Prendendo ad esempio l’ipertensione arteriosa (il settore di interesse precipuo dello scrivente), a fronte della dimostrazione inoppugnabile che la riduzione di una pressione elevata protegge i pazienti, vi è sostanziale incertezza su quando (a che pressione, in quale età e a quali livelli di rischio) iniziare il trattamento, a che valori pressori scendere con la terapia, e quanto a lungo trattare: tutti aspetti di fondamentale importanza per linee-guida che vogliano avere una utilità pratica. Lo stesso si può dire della terapia ipolipemizzante e antidiabetica. La realtà è che le raccomandazioni diagnostiche e terapeutiche contenute nelle linee-guida si basano in genere non su una incontrovertibile evidenza scientifica, ma soprattutto sull’opinione unanime o prevalente degli esperti coinvolti nella loro elaborazione, che, per esempio, nelle recenti linee-guida europee o americane sull’ipertensione ha rappresentato la base di ben tre quarti delle raccomandazioni fornite: pertanto solo il residuo 25% era sostenuto da una solida evidenza scientifica. Ciò non vuole misconoscere l’importanza di opinioni qualificate, che molto probabilmente riflettono la migliore interpretazione possibile dei risultati disponibili. È però evidente che, quando si parla di opinioni, non si può escludere il rischio di soggettività, imprecisioni o errori. Prova ne sono non soltanto le differenze, talvolta importanti, tra le diverse linee-guida, ma anche le loro modifiche nel tempo, a volte per effetto di nuovi dati della ricerca, ma in altre circostanze dovute semplicemente ad una rivisitazione interpretativa dei precedenti risultati.
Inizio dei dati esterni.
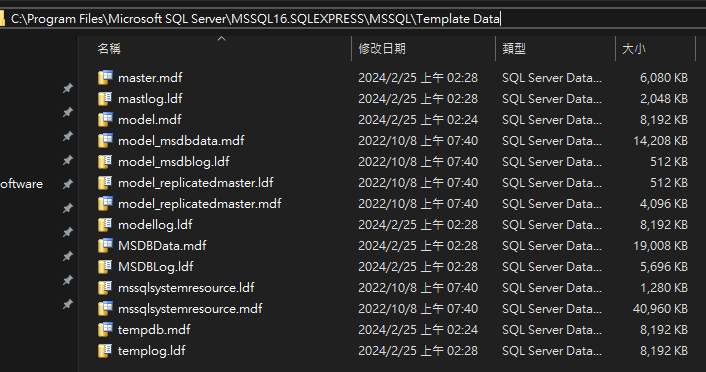Click the tempdb.mdf file icon
Screen dimensions: 706x372
pyautogui.click(x=105, y=330)
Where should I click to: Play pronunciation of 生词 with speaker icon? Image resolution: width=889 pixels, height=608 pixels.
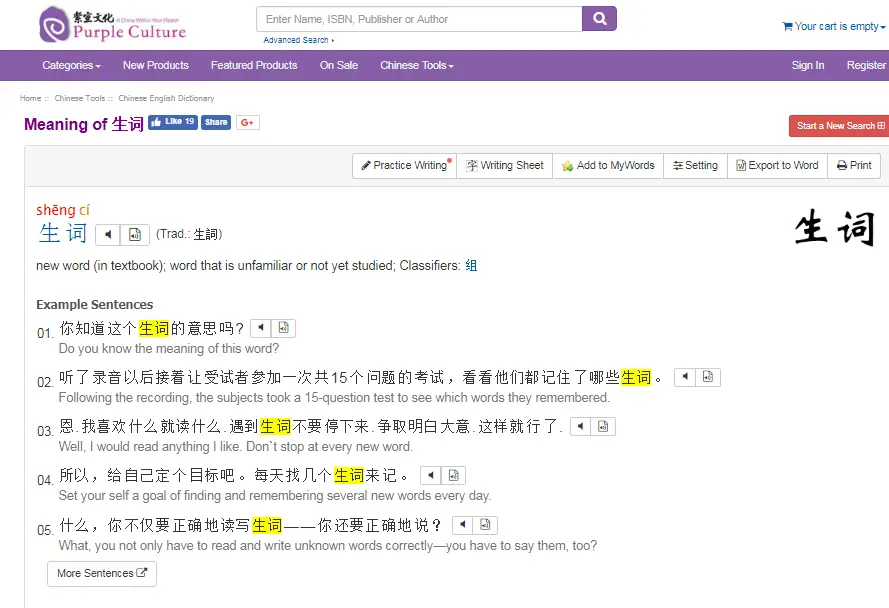[x=108, y=235]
In assenza di più valide alternative, mettere a disposizione del medico le raccomandazioni degli esperti è quanto di meglio si possa fare, e in tal senso non vi è dubbio che le linee-guida diagnostico-terapeutiche possano essere uno strumento interpretativo, formativo ed educativo assai valido. Anche se negli ultimi anni il loro eccessivo proliferare ha creato qualche problema. Può essere utile anche l’elaborazione, all’interno di singoli ospedali, di percorsi diagnostico-terapeutici che facilitino per i medici un utilizzo razionale di farmaci, tecnologie, strutture e personale disponibile.
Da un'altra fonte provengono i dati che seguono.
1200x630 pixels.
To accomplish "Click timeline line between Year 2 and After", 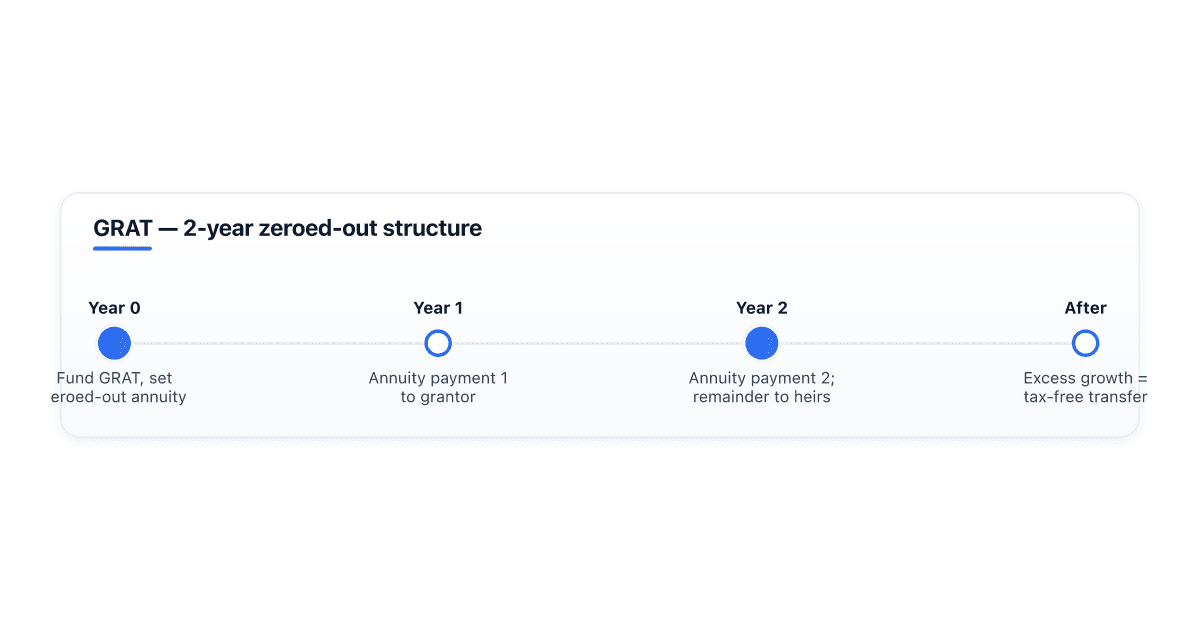I will 925,343.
È però quantomeno discutibile decidere di considerare le linee-guida addirittura un obbligo comportamentale per tutti i medici, conferendo così valore burocratico-legale a quelle che rappresentano le opinioni, sia pur qualificate, solo di alcuni. C’è, infine, una riflessione fondamentale di cui tener conto in questo contesto: l’interpretazione coercitiva delle linee-guida rivela una erronea percezione della natura dei dati che sono resi disponibili dalla ricerca clinica. Questi, anche quando solidi (perché prodotti da trial randomizzati e controllati), riflettono l’effetto medio di una certa scelta terapeutica o diagnostica, senza poter escludere effetti diversi in sottogruppi con caratteristiche particolari; per non parlare del singolo paziente, nei confronti del quale l’applicabilità o meno del dato medio rimane legata a valutazioni fisiopatologiche e cliniche che nessuna linea-guida può codificare, ma che fanno solo parte della competenza e responsabilità del medico, nonché della conoscenza che egli ha del paziente. È stato più volte giustamente sottolineato che voler applicare in modo uniforme raccomandazioni che riguardano le malattie in generale significa ignorare l’eterogeneità dei pazienti e la loro diversa risposta a qualunque opzione terapeutica venga scelta. E che insistere sulla loro applicazione indiscriminata, anziché avere effetti positivi, può favorire l’appiattirsi della pratica medica su un uso pedissequo (e magari difensivo) delle linee-guida, rinunciando al diritto-dovere di differenziarsene quando lo si ritenga in scienza e coscienza opportuno. Sono illuminanti al riguardo le considerazioni conclusive delle linee-guida europee sull’ipertensione arteriosa, che andrebbero forse fatte conoscere ai nostri legislatori: «Le linee-guida trattano le malattie in generale e quindi il loro ruolo deve essere educativo e non prescrittivo e coercitivo per la condizione clinica dei singoli pazienti. Pazienti che possono presentare sostanziali diversità per caratteristiche personali, mediche e culturali, abbisognando per tali ragioni di decisioni diverse da quelle medie raccomandate dalle linee-guida».